Da metade para o final do filme a impressão que fica é a de que o fio da meada foi perdido, há uma nítida pressa em dar um desfecho para história que possa relacionar cada um dos fatos que vieram à tona nos primeiros atos. A desenvoltura observa na apresentação de cada um dos personagens, simplesmente desaparece dando lugar à uma sequência de ações desajustadas que prejudica o desenvolvimento da história e coloca a perder tudo que já tinha sido edificado. A sequência final beira ao ridículo, denunciando assim o problema que tem sido comum também a outros dos últimos filmes do Tim Burton: apesar de ter personagens interessantes o roteiro demonstra que não sabe o que fazer com eles e sendo assim, a saída é inseri-los em uma realidade alterada, ora sombria, ora burlesca, que busque se sustentar apenas pelo aparato técnico da produção.

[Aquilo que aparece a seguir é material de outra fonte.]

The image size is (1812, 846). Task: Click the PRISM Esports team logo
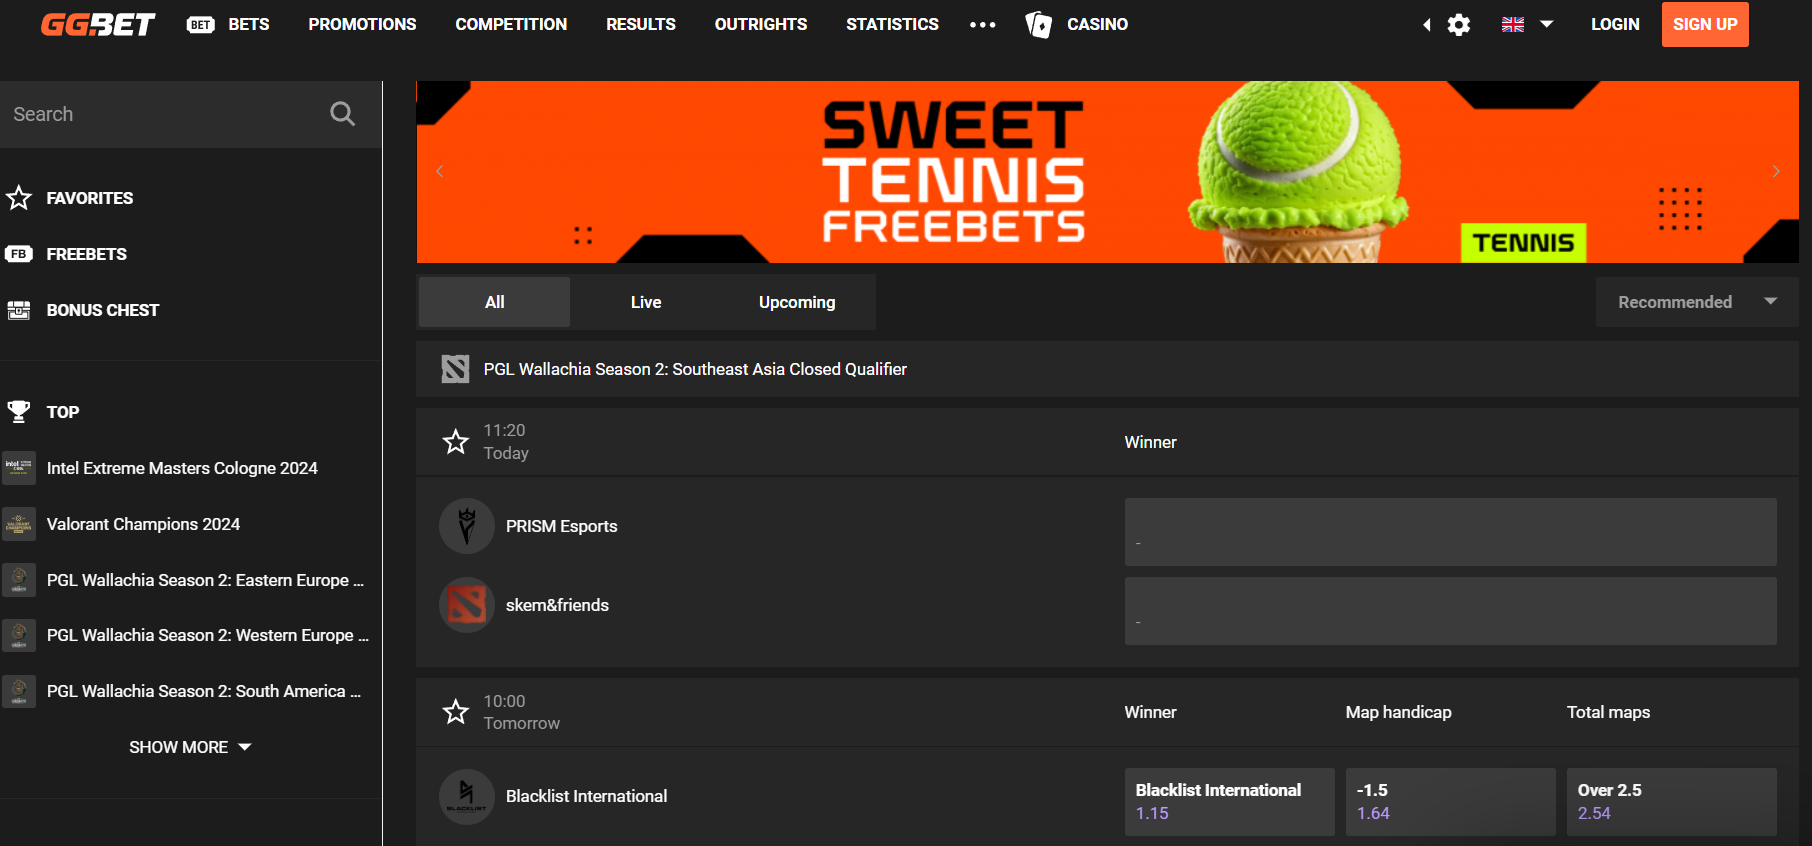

A atuação do Johnny Depp no filme é um indício claro daquilo que já venho defendendo a bastante tempo, a parceria dele com Burton já deu o que tinha que dar, ele não está mal, contudo a repetição de mais um personagem excêntrico, que se assemelha a tantos outros que ele já viveu, pelos diversos trejeitos e maneirismos, é extremamente prejudicial para ele como artista, uma vez que seu nome está cada vez mais associado a tais tipos. Na constituição de seu Barnabas Collins não há ousadia, apenas mais do mesmo escondido embaixo de alguns quilos de maquiagem. A situação também se repete com a Helena Bonham Carter, que por sua vez se encontra neste filme em uma posição bem mais desconfortável do que a de Depp, seu personagem raso não lhe permite demonstrar o talento que tem. 


Ainda no tocante às atuações, os destaques ficam por conta da Eva Green, que está muito bem na pela da vilã, e da Michelle Pfeiffer, que transcende a mediocridade de sua personagem e entrega um desempenho bastante convincente. Como é comum nos filmes do Tim Burton, o aparato técnico é de uma qualidade quase irrepreensível,  a começar pela trilha sonora, que é fantástica, passando pelos figurinos, maquiagens e direção de arte, até chegar na fotografia dirigida pelo Bruno Delbonnel (que tem no currículo obras como O Fabuloso Destino de Amélie Poulain (2001) e Across the Universe (2009)), todavia, volto a afirmar que a excelência técnica por si só não é o suficiente para se fazer um bom filme. 

Concluo, portanto, que Sombras da Noite não é uma obra totalmente dispensável, contudo ele não chega nem perto de atingir as expectativas alimentadas pelos nomes envolvidos. E definitivamente ele não parece ser um filme do mesmo cineasta que já concebeu obras do calibre de Edward Mãos de Tesoura (1990)Peixe Grande e Suas Histórias Maravilhosas (2003).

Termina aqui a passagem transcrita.